> _Quoted passage_:
◆ ◆ ◆ ◆
The show began life on the London fringe when four friends from drama school set up a company under the name “Mischief” on graduating.
After enticing only four paying customers on the first night, The Play That Goes Wrong has since played to two million people worldwide, taking home an Olivier for Best New Comedy in 2015 and a Tony for its subsequent Broadway transfer.
Mischief have enjoyed further West End success with Peter Pan Goes Wrong, A Comedy About A Bank Robbery, Groan Ups, Mischief Movie Night and Magic Goes Wrong, while their debut six-part television series, The Goes Wrong Show, aired on BBC One. The 2020 commission of a Christmas special, Nativity, will be followed by a second series, now in production.
In The Play That Goes Wrong, the (fictional) Cornley Drama Society are putting on a 1920s’ murder mystery, The Murder At Haversham Manor, but as the title suggests, everything that can go wrong … does! The accident-prone thesps must battle against all the odds to reach their final curtain call, alas for them with ever-more humorous results.
In the 2021 touring cast will be Tom Babbage as Max; Tom Bulpett as Chris; Seán Carey as Jonathan; Leonard Cook as Robert; Edward Howells as Dennis; April Hughes as Sandra; Laura Kirman as Annie and Gabriel Paul as Trevor. Understudies will be Katie Hitchcock, Damien James, Edi De Melo and Aisha Numah.
Co-written by Mischief company members Henry Lewis, Jonathan Sayer and Henry Shields, the tour production is directed by Sean Turner, with set designs by Nigel Hook, costumes by Roberto Surace, lighting by Ric Mountjoy and sound design by Andrew Johnson.
The Play That Goes Wrong will be completing a hattrick of York visits after playing the Theatre Royal in April 2014 and the Grand Opera House in May 2018. Mischief’s “criminally good” A Comedy About A Bank Robbery made its York debut at the Opera House in February 2019, with soon-to-return Sean Carey as the ace scene stealer.
Tickets for next month’s 7.30pm evening performances and 2.30pm Thursday, Saturday and Sunday matinees are on sale on 0844 871 7615 or at atgtickets.com/York.
◆ ◆ ◆ ◆
> _To do_:
• a. Update the article about The Play That Goes Wrong, everything from "The show began" down to "now in production.", so that "paying customers" is replaced by "ticket holders".
• b. Which productions does the article about The Play That Goes Wrong name as Mischief's further West End successes?
The records are not needed for anything here.

[Entries drawn from a collection]
◆ ◆ ◆ ◆
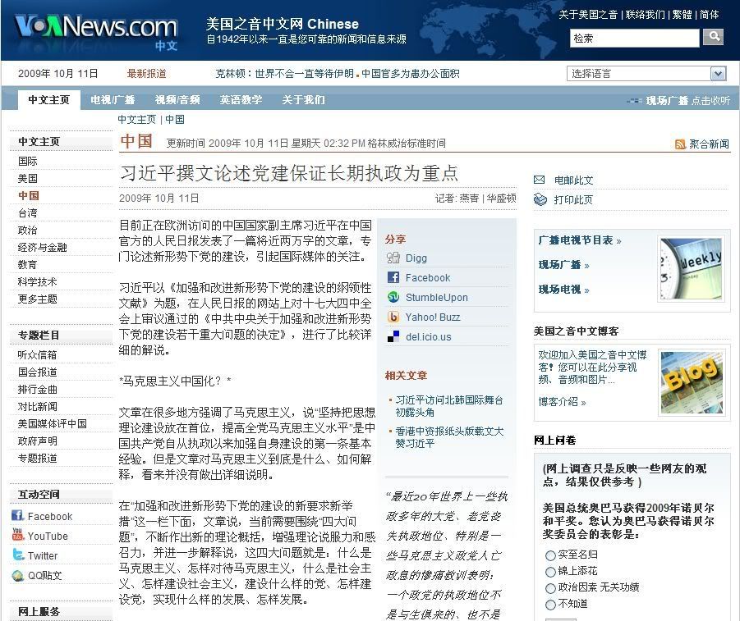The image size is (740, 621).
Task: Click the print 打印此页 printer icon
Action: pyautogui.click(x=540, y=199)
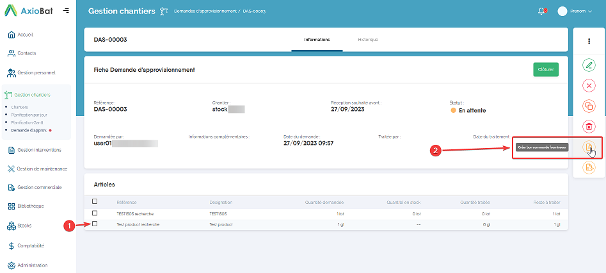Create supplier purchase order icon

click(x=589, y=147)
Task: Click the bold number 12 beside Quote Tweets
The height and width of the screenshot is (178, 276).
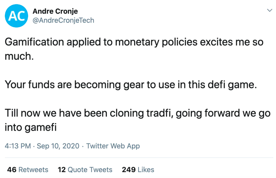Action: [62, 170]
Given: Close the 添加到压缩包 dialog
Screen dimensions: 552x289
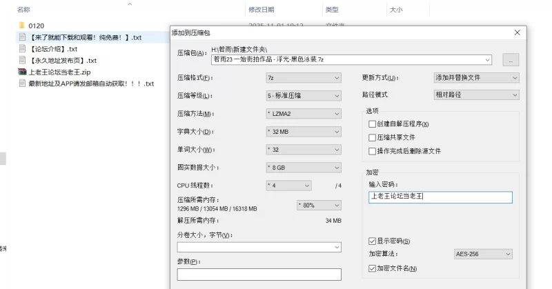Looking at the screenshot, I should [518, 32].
◆ ◆ ◆ ◆
> _Solutions_:
• a.
The show began life on the London fringe when four friends from drama school set up a company under the name “Mischief” on graduating.
After enticing only four ticket holders on the first night, The Play That Goes Wrong has since played to two million people worldwide, taking home an Olivier for Best New Comedy in 2015 and a Tony for its subsequent Broadway transfer.
Mischief have enjoyed further West End success with Peter Pan Goes Wrong, A Comedy About A Bank Robbery, Groan Ups, Mischief Movie Night and Magic Goes Wrong, while their debut six-part television series, The Goes Wrong Show, aired on BBC One. The 2020 commission of a Christmas special, Nativity, will be followed by a second series, now in production.

• b. Peter Pan Goes Wrong, A Comedy About A Bank Robbery, Groan Ups, Mischief Movie Night and Magic Goes Wrong